次の世代に与え、ともに知恵をアップデートさせていく

─── 今はさまざまなお仕事をされていると思うんですが、その中で、美紀子さんが「コレ! これやりたかった!」と思うものってどんなお仕事ですか?

若い世代が輝いている姿を見ると、これ以上のものはないって思いますね。年なのかもしれないですけど(笑)。私は仕事を通じてたくさんのことを得てきたな、ありがたいなと思っているので、今度はちゃんと次世代に与えていきたいです。そうしないと、作りたい未来は作れない気がするんです。

─── 美紀子さんの「作りたい未来」ってなんでしょうか?

たとえば海の話をすると、先人たちは自然環境と自分たちの生活をうまく融合させてきました。そこに“知恵”があった。それを途絶えさせないためには、時代も社会も変わっているので、また新たな知恵を加えていかなければならない。それには私たち40代だけでもだめなんです。30代、20代、10代を巻き込んで、現代版にアップデートさせていく。それによって地域の人の心も暮らしも豊かになり、自然環境も整っていく。いわば持続可能な産業と地域をつくるということですね。

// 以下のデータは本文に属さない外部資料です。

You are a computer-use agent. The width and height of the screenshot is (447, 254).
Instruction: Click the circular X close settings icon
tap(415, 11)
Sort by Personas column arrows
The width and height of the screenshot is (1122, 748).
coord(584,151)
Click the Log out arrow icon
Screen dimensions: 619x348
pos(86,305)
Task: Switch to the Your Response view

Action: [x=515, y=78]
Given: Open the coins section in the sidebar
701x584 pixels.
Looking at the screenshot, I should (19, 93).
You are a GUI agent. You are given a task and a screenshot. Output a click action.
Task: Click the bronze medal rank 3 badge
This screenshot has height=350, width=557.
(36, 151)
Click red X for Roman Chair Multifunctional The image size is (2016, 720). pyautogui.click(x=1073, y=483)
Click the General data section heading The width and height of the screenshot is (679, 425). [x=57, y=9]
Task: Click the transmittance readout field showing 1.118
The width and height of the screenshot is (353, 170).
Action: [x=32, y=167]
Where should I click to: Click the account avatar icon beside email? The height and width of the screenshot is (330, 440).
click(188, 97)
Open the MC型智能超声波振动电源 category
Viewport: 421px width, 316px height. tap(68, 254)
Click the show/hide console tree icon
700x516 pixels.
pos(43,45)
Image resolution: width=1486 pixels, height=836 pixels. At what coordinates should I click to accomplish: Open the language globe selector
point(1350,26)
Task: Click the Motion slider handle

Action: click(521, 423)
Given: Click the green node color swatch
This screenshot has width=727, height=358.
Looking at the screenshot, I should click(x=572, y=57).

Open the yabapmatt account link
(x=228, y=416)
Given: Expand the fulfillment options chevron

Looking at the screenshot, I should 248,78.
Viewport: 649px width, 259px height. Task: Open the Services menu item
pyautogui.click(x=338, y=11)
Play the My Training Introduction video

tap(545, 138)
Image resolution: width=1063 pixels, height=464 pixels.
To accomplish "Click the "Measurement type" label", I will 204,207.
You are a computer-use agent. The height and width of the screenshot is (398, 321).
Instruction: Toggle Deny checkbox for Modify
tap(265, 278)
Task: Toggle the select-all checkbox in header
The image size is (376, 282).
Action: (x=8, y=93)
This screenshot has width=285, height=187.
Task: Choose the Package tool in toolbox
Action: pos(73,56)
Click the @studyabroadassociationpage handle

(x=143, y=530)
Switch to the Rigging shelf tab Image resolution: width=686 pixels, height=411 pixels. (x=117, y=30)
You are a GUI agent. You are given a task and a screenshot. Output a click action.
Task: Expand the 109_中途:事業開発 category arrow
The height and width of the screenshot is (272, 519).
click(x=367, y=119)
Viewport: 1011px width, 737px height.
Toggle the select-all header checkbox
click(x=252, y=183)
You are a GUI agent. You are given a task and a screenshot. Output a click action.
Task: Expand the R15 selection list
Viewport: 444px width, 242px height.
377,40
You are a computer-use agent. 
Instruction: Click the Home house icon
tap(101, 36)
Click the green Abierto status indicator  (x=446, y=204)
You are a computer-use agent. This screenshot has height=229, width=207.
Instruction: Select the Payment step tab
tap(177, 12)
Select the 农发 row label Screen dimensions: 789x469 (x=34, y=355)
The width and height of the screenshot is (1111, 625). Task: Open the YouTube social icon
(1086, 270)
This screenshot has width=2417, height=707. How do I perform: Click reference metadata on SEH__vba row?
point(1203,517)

─── 具体的にはどんな取り組みをされているんでしょうか?

2019年に「北三陸うみの学校」という事業を行いました。想いをもった生産者が先生になり、地域の子どもたちに教える。ただ直接教えようとすると難しいので、大学生をインターンとして受け入れて、間をつなぐ翻訳者になってもらうという仕組みです。これは今、とても面白い方向に展開しています。一つは、インターンをした学生が大学を卒業して、今年の春からうちに就職してくれたことです。もう一つは、地元高校でのキャリア教育です。うみの学校に参加してもらおうと営業に行ったご縁から、授業の枠を1年間いただいて、地域で活動するさまざまな分野の社会人と高校生が対話する授業を行なっています。地域の子どもたちには、社会に出る前や進路を決める前に地元のことを知ってほしいと思っていたので、実現できて本当に嬉しいです。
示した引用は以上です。